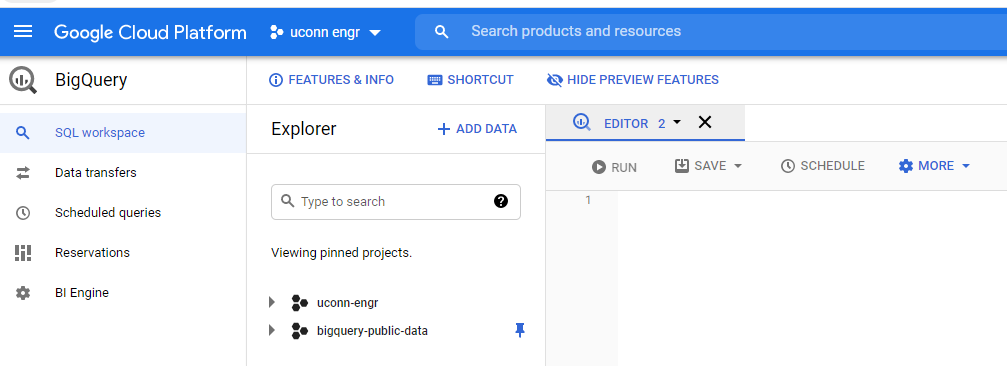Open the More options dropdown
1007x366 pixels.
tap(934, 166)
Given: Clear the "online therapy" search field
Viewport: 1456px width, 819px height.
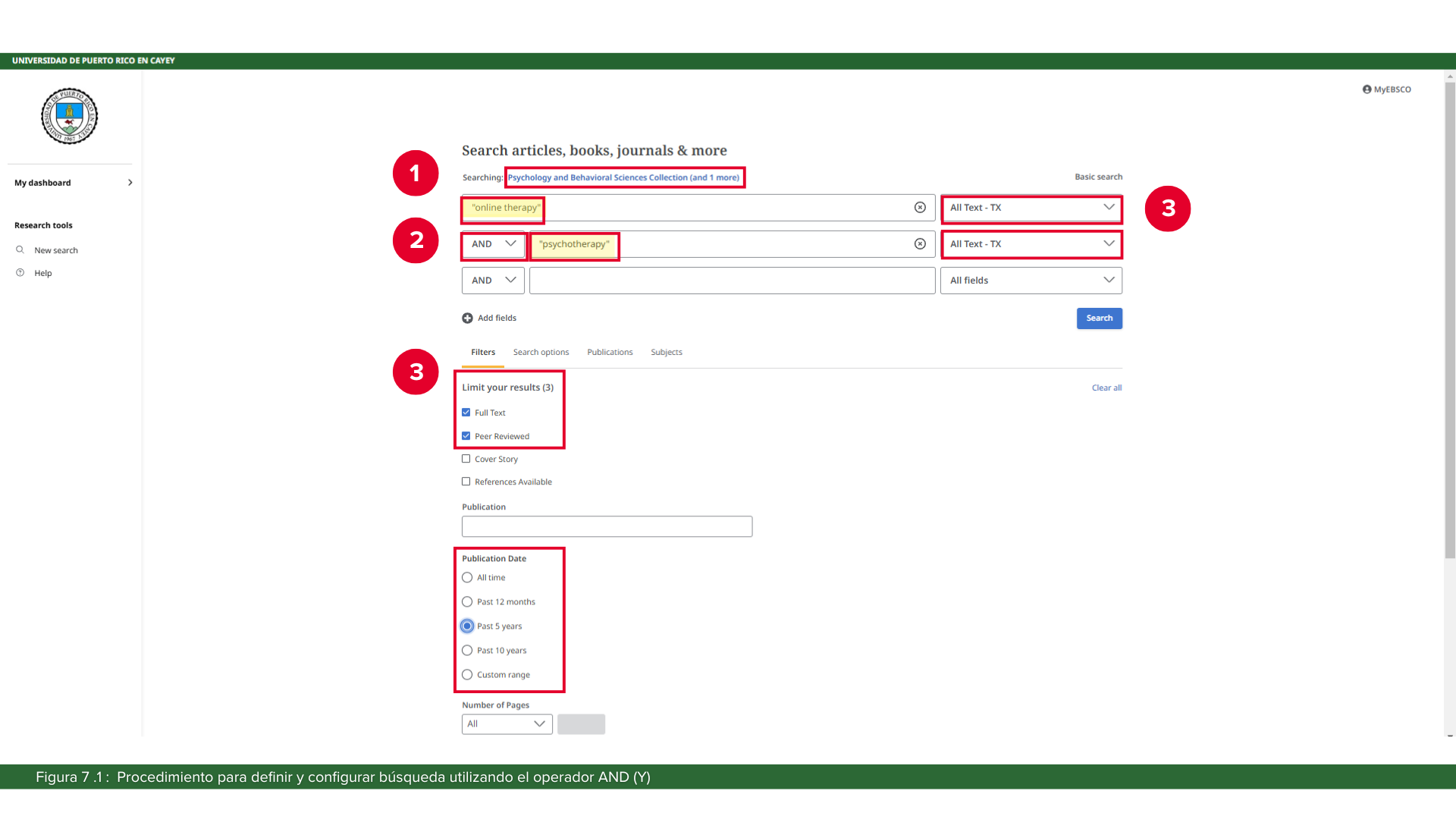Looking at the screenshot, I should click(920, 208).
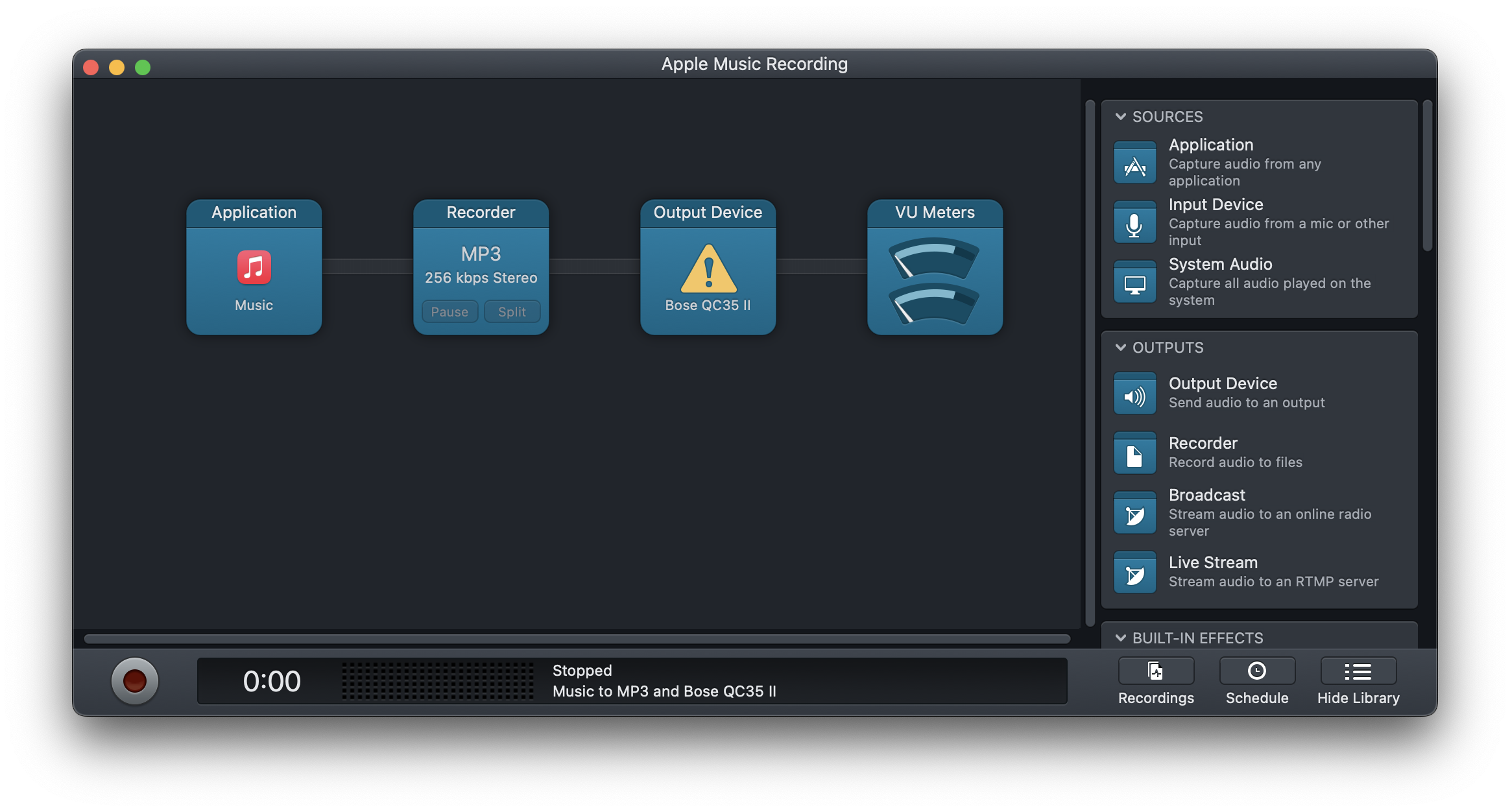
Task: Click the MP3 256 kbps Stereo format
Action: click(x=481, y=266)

###

§ Exercise brief: Copy out every line of the entries above word for word, leaving out the pictures.

§ Complete output:
Open the More options dropdown
1007x366 pixels.
tap(934, 166)
Given: Clear the "online therapy" search field
Viewport: 1456px width, 819px height.
Looking at the screenshot, I should click(920, 208).
Task: Click the MP3 256 kbps Stereo format
Action: click(x=481, y=266)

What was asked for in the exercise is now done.